Ministro do Ambiente e Ação Climática emitiu um despacho sobre a continuidade de todos os investimentos no Metropolitano de Lisboa.

Os investimentos do metro de Lisboa não vão parar. A ordem foi dada, esta sexta-feira, pelo Governo, que considera que os planos de expansão são “urgentes e críticos” para o interesse público, pois irão ajudar a dinamizar da economia e o emprego após a pandemia.

“O ministro do Ambiente e da Ação Climática, João Pedro Matos Fernandes, assinou hoje, sexta-feira, 3 de abril, um despacho em que indica que o Metropolitano de Lisboa, E.P.E. deve continuar a executar os procedimentos administrativos necessários à aquisição de material circulante, modernização da sinalização e concretização do Plano de Expansão da rede do Metropolitano de Lisboa”, anunciou o ministério, em comunicado.

O despacho indica que os procedimentos de contratação pública necessários devem igualmente continuar. O Governo justifica que os planos mantêm-se com a entrada em vigor do Orçamento do Estado para 2020.

O Parlamento juntou-se numa maioria negativa para suspender a expansão, mas o Presidente da República já tinha clarificado que esta recomendação não tem efeito vinculativa ou capacidade para suspender qualquer decisão administrativa.

O ministério de Matos Fernandes lembra que a Expansão do Sistema do Metropolitano de Lisboa recebeu aprovação como Grande Projeto europeu. Foi atribuído um apoio do Fundo de Coesão de 83 milhões de euros, sendo que o Plano de Expansão da rede do Metropolitano de Lisboa representa um investimento total de 276 milhões de euros.

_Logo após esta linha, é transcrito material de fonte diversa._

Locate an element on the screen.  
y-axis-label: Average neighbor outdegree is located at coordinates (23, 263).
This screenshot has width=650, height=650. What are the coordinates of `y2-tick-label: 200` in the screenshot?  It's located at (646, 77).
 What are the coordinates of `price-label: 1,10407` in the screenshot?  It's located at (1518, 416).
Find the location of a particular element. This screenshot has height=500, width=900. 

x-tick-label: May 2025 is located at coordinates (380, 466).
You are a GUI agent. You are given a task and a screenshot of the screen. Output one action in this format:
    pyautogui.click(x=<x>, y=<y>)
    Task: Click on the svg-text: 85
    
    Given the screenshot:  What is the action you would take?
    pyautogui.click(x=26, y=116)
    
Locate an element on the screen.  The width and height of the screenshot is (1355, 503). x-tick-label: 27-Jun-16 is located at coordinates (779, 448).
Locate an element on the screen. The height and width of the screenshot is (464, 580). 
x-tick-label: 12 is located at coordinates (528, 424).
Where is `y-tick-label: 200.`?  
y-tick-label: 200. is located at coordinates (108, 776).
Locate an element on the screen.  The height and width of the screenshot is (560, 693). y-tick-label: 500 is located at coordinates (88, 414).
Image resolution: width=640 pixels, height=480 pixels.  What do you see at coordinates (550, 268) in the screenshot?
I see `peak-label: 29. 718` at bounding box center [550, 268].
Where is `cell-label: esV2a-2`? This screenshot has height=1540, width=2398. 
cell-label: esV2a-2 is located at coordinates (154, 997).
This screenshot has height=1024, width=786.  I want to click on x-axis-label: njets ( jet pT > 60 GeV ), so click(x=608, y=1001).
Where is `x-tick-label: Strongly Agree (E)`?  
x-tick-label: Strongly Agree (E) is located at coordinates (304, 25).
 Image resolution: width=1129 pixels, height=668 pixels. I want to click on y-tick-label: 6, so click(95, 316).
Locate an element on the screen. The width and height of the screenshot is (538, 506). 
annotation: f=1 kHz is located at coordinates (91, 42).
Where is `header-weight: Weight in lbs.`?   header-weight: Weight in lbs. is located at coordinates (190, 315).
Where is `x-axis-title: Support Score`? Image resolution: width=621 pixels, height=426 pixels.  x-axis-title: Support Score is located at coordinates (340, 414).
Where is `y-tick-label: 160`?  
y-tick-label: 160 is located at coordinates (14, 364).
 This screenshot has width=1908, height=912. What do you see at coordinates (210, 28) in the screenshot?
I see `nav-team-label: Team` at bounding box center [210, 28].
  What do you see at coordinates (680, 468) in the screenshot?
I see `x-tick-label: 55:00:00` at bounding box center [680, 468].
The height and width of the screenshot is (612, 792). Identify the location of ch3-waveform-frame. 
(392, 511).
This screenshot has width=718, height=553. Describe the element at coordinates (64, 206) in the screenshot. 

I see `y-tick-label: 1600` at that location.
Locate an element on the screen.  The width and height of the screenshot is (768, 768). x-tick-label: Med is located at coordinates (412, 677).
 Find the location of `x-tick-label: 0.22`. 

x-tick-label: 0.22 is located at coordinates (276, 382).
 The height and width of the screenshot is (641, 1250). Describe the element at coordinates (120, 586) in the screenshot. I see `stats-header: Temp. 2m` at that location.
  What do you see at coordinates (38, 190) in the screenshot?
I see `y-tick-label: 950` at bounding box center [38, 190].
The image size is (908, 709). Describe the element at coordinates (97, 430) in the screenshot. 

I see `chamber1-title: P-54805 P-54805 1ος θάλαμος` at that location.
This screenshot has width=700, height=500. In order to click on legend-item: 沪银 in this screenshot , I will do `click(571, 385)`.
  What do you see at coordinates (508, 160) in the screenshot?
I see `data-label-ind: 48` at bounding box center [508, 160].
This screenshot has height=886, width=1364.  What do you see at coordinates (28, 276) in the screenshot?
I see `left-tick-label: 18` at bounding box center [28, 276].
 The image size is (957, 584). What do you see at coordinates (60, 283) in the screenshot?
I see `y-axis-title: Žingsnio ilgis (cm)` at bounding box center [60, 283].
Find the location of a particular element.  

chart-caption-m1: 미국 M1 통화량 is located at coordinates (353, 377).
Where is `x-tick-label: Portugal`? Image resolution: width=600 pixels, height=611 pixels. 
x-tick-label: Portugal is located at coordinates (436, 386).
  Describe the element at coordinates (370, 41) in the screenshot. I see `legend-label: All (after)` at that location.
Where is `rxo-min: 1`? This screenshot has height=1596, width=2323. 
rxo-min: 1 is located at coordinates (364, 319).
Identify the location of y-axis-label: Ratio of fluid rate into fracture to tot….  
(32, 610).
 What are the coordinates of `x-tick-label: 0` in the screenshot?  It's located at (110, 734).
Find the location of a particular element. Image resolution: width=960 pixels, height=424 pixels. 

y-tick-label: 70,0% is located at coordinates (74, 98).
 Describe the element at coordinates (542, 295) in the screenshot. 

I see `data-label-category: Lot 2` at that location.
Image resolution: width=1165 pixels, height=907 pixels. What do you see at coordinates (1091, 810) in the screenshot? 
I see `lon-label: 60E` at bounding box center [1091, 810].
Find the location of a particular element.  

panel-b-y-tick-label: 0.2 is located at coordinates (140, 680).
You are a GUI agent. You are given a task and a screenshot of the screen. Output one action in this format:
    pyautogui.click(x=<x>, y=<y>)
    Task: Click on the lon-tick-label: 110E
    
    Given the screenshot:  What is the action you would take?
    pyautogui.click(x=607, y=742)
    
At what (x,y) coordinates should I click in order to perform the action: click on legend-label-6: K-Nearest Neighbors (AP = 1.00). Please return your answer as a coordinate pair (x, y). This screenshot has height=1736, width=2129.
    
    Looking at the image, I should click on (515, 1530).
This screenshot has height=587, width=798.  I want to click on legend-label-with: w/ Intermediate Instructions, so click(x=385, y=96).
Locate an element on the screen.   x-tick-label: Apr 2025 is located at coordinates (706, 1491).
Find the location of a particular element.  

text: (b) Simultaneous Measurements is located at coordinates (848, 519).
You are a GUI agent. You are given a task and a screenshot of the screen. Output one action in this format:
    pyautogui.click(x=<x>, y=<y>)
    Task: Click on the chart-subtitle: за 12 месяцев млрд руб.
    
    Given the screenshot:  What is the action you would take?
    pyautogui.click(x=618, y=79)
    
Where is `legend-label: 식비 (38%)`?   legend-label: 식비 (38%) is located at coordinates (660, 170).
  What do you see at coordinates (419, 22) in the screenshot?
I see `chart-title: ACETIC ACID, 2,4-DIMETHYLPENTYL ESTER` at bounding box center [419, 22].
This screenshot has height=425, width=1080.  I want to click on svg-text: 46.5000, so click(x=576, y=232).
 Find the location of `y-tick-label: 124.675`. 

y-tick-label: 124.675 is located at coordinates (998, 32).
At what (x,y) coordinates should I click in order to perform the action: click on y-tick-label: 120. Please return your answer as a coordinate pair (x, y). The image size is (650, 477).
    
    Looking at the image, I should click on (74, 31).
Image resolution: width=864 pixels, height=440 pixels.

Por último, sublinha a importância da obra no cenário pós-Covid-19. “A realização de todos os procedimentos de contratação pública para aquisição de material circulante, modernização da sinalização e do Plano de Expansão da rede do Metropolitano de Lisboa são urgentes e críticos para o interesse público, pois concretizam iniciativas de investimento público fundamentais para a dinamização da economia e para a criação de emprego, o que é especialmente importante perante os efeitos sobre a economia que a pandemia do Covid-19 já está a provocar em todo o Mundo e em Portugal”, acrescenta.